Difference in int cast to char between Windows and redhat linux 9 under JDK
1.4.2_06

With regards to the following; how can I control the charset used for the
cast ? The desired outcome would be for 0x80 to cast to '\u0080'. At
the least I need to be able to run consistently across the two platforms.

Thanks to all for any help on this.

<java code CharTester fragment>

FileInputStream fis=new FileInputStream(args[0]);

for (int i=fis.read();i>-1;i=fis.read())
System.out.print((char)i);

System.out.flush();
fis.close();

</fragment>

<test run under linux>

# hexdump -C < print.doc
00000000 7e 7f 80 81 fc fd ff |~......|
00000007

# java com.asl.hacks.CharTester print.doc
# java com.asl.hacks.CharTester print.doc | hexdump -C
00000000 7e 7f c2 80 c2 81 c3 bc c3 bd c3 bf |~...........|
0000000c

</test>

under windows the same command produces

7e 7f 3f 3f fc fd ff
 
A

Alex Kizub

under windows the same command produces
7e 7f 3f 3f fc fd ff

You use none ASCII characters. Read more about InputStream and Readers and what
is the difference betwen them.
Also check what is the locale on your Windows and Linux systems. I bet they are
different.

Alex Kizub.
 
M

Michael Borgwardt

Private said:
Difference in int cast to char between Windows and redhat linux 9 under JDK
1.4.2_06
No.

With regards to the following; how can I control the charset used for the
cast ?

There is no charset involved in such a cast, both are integer types.
The desired outcome would be for 0x80 to cast to '\u0080'.
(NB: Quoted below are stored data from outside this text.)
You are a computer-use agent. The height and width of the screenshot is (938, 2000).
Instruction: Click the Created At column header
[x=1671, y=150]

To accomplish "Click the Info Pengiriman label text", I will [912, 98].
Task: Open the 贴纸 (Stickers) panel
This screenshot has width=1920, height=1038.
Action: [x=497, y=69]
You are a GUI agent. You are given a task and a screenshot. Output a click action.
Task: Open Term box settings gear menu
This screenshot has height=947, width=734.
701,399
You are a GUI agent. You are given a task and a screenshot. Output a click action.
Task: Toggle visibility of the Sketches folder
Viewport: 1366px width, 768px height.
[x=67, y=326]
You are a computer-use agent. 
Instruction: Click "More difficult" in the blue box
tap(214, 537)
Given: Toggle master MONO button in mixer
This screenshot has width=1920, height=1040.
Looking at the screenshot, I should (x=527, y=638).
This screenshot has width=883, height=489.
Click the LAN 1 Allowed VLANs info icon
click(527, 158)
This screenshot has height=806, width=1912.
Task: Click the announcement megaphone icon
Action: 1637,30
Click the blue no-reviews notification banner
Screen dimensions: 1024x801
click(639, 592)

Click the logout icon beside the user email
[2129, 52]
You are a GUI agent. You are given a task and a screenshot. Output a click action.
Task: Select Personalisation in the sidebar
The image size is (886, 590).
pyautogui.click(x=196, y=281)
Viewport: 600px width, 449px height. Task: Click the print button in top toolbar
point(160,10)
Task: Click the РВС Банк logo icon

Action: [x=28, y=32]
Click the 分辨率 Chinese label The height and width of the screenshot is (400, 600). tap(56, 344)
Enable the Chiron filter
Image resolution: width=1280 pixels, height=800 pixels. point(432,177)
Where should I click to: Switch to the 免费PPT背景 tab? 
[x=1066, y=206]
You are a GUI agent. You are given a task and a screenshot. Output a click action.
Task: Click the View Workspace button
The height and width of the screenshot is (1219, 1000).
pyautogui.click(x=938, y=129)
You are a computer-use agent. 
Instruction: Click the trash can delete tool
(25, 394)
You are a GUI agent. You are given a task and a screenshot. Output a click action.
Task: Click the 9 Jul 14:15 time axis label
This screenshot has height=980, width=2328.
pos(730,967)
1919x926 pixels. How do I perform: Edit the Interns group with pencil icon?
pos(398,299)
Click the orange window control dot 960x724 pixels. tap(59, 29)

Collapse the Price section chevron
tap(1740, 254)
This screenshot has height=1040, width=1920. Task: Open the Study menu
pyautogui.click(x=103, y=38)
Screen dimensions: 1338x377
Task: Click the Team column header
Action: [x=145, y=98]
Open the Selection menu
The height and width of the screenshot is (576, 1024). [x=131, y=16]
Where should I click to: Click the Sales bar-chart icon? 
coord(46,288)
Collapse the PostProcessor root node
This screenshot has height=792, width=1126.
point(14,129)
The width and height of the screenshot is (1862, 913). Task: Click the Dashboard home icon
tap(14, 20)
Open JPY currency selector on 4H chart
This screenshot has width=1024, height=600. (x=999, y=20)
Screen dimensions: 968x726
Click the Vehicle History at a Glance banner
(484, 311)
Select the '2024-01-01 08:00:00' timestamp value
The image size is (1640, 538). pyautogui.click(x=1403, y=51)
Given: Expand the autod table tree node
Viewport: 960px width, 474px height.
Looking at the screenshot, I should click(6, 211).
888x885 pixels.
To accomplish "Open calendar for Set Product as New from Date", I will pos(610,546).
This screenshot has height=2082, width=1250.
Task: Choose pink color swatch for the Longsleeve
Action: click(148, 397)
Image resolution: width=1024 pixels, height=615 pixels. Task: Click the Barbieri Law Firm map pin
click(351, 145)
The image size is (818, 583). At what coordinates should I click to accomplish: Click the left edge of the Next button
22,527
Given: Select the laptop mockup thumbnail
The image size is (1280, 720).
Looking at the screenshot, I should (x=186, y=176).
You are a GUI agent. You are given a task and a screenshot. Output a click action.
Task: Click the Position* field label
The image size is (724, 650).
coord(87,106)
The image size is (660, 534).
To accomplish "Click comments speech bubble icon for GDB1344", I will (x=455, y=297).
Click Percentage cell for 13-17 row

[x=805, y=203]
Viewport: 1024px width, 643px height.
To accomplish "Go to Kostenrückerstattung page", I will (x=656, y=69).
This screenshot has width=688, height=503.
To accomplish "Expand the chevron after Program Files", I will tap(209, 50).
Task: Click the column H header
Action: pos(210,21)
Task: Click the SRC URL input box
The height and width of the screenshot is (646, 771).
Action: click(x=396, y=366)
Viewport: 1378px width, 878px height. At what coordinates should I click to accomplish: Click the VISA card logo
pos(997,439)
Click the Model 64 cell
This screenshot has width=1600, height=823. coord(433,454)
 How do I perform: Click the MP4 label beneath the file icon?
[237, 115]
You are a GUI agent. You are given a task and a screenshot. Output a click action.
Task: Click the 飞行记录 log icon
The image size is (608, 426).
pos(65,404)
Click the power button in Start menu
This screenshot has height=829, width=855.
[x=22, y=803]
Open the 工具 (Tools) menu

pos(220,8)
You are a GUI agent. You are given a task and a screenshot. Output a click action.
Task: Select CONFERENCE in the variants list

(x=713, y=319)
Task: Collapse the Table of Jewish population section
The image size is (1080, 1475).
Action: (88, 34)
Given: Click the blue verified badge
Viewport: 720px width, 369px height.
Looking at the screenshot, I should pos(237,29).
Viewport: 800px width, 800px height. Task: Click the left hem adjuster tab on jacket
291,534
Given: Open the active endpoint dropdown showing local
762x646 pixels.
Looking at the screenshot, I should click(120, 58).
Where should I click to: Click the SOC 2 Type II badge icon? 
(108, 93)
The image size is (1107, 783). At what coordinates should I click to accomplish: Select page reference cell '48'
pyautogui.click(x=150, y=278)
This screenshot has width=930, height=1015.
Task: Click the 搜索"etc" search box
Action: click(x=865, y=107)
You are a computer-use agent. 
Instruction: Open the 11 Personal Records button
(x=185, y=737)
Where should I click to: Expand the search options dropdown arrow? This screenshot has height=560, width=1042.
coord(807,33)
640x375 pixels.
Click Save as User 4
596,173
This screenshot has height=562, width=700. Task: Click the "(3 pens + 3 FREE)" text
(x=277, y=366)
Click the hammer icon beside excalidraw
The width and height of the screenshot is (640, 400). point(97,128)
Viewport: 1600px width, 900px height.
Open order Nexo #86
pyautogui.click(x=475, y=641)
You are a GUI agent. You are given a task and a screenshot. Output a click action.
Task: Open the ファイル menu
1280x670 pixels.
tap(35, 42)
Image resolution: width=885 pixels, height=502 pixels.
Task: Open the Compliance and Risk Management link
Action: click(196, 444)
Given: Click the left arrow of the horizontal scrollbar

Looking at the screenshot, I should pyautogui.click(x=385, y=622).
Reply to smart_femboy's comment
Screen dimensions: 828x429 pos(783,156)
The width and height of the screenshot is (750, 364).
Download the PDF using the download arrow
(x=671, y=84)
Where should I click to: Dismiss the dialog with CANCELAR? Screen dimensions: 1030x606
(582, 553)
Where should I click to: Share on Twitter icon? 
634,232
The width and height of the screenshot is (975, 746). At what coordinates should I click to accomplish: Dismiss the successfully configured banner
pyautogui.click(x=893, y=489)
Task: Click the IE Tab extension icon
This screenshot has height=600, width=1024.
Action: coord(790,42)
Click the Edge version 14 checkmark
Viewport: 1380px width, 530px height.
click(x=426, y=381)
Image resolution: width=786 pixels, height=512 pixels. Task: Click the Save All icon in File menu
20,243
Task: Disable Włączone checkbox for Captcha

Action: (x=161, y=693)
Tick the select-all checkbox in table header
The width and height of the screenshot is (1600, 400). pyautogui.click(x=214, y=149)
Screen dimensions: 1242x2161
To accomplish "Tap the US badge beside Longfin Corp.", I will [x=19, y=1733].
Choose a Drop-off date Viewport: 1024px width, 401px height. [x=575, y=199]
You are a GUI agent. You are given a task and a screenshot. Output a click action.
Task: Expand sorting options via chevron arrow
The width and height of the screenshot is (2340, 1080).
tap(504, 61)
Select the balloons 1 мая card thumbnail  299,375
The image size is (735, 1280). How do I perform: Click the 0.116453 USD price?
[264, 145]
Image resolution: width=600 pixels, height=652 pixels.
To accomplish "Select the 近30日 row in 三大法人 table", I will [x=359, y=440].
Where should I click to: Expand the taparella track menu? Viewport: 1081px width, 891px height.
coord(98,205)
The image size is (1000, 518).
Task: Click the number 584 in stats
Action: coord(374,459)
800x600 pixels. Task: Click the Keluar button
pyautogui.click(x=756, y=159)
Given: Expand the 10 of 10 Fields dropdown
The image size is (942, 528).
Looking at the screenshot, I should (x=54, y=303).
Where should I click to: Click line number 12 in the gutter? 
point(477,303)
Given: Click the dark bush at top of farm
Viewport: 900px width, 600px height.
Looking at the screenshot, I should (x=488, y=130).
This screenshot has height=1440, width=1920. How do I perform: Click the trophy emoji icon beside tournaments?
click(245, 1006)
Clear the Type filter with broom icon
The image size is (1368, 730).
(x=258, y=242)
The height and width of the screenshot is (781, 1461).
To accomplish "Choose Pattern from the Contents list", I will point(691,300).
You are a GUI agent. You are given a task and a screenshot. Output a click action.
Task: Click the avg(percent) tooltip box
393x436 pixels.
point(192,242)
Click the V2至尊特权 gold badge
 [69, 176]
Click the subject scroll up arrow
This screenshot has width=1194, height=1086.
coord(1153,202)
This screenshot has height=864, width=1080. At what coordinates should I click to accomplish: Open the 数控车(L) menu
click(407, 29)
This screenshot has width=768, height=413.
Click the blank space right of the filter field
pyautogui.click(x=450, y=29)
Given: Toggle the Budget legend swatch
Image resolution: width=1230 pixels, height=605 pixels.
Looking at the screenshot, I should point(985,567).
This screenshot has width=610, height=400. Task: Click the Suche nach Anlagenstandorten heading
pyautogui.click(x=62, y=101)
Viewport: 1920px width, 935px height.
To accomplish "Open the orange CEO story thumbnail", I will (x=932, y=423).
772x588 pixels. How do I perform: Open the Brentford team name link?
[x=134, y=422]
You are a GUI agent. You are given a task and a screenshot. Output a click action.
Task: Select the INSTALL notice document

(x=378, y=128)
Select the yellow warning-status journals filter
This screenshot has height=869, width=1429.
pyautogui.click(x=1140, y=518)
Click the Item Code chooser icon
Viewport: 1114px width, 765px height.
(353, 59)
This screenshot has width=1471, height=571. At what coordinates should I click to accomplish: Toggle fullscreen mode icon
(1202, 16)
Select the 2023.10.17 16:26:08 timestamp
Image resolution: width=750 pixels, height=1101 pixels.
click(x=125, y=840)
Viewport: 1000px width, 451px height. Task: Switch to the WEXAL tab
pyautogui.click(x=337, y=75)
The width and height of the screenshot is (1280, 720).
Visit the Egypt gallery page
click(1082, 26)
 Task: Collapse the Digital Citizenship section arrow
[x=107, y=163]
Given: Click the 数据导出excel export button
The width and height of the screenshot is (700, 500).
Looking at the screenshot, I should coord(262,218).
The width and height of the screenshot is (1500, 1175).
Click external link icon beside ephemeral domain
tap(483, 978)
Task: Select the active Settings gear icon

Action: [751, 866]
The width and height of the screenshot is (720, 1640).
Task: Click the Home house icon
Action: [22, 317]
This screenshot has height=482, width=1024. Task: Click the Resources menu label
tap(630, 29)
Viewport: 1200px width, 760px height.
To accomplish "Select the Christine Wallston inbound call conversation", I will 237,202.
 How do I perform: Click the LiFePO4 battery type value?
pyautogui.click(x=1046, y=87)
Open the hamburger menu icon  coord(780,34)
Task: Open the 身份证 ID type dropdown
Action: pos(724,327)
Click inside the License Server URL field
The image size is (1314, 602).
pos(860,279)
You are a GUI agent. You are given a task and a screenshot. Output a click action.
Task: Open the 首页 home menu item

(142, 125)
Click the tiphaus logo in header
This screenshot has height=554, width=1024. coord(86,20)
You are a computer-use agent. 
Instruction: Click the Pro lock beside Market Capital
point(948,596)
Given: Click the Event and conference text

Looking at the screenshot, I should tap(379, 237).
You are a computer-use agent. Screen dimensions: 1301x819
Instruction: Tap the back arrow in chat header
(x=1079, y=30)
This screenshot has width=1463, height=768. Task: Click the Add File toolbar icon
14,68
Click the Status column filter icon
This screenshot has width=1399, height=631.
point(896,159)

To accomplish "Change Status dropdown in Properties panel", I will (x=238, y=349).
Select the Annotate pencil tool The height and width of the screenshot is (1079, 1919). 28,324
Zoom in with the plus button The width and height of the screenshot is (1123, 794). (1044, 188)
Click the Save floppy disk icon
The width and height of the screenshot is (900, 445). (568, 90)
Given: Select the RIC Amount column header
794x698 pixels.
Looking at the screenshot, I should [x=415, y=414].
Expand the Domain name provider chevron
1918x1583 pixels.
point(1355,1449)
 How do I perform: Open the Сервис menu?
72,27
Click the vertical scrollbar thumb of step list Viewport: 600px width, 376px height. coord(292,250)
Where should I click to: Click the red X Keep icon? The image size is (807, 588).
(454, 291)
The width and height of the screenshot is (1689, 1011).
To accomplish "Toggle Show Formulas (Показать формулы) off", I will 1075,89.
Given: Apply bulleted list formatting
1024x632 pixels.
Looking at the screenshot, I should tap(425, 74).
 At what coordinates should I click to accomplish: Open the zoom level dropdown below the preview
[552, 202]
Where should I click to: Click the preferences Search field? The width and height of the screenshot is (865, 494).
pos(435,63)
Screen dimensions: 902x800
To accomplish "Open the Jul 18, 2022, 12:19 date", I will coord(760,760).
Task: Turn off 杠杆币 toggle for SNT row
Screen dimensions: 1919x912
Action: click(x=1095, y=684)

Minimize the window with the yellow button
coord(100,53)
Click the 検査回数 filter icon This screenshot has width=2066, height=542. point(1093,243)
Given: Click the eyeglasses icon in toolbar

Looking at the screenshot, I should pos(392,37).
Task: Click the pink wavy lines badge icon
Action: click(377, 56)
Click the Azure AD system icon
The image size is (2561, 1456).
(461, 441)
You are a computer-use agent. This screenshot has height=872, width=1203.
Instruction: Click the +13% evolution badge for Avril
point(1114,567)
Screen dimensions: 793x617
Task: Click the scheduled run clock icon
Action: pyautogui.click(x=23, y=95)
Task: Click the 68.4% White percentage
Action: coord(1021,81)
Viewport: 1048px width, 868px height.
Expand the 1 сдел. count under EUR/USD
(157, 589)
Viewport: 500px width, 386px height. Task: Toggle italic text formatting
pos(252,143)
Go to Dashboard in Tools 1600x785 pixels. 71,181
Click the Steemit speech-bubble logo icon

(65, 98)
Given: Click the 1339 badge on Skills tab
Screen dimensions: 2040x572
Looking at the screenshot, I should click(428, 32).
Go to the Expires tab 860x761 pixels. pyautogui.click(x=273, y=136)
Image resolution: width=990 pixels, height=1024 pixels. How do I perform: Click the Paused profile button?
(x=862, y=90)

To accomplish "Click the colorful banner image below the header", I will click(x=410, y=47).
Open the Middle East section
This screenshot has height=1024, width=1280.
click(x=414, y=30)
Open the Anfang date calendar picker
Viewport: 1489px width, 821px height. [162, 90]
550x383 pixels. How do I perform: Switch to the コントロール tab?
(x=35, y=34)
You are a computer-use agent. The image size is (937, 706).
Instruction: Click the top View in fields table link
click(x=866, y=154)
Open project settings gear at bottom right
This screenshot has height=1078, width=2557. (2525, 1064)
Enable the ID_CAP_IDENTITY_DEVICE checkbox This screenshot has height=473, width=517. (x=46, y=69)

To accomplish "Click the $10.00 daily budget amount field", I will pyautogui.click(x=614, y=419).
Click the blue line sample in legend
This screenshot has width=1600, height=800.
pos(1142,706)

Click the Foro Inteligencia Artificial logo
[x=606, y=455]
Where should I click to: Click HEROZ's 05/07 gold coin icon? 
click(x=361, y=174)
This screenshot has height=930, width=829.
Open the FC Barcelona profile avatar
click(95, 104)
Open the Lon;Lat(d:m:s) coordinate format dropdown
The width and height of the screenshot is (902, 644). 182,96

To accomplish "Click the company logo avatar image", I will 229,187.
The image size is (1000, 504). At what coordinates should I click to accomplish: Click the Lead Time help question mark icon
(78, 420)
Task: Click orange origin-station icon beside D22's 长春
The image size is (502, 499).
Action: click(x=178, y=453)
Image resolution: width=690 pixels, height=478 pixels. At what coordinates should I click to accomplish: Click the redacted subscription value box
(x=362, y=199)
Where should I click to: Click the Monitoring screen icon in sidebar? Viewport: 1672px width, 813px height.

And that is what will happen. Always.
<java code CharTester fragment>

FileInputStream fis=new FileInputStream(args[0]);

for (int i=fis.read();i>-1;i=fis.read())
System.out.print((char)i);

Ah, well this is a different thing. You are reading the byte values and
interpreting them as unicode code points. That's equivalent to using
the ISO-8859-1 charset.

But the platform dependence is not in the casting from int, it's in the
call of print(), which uses the platform default encoding to convert the
character back to bytes, which then appear on the program's standard
output.

What is the program supposed to do, anyway?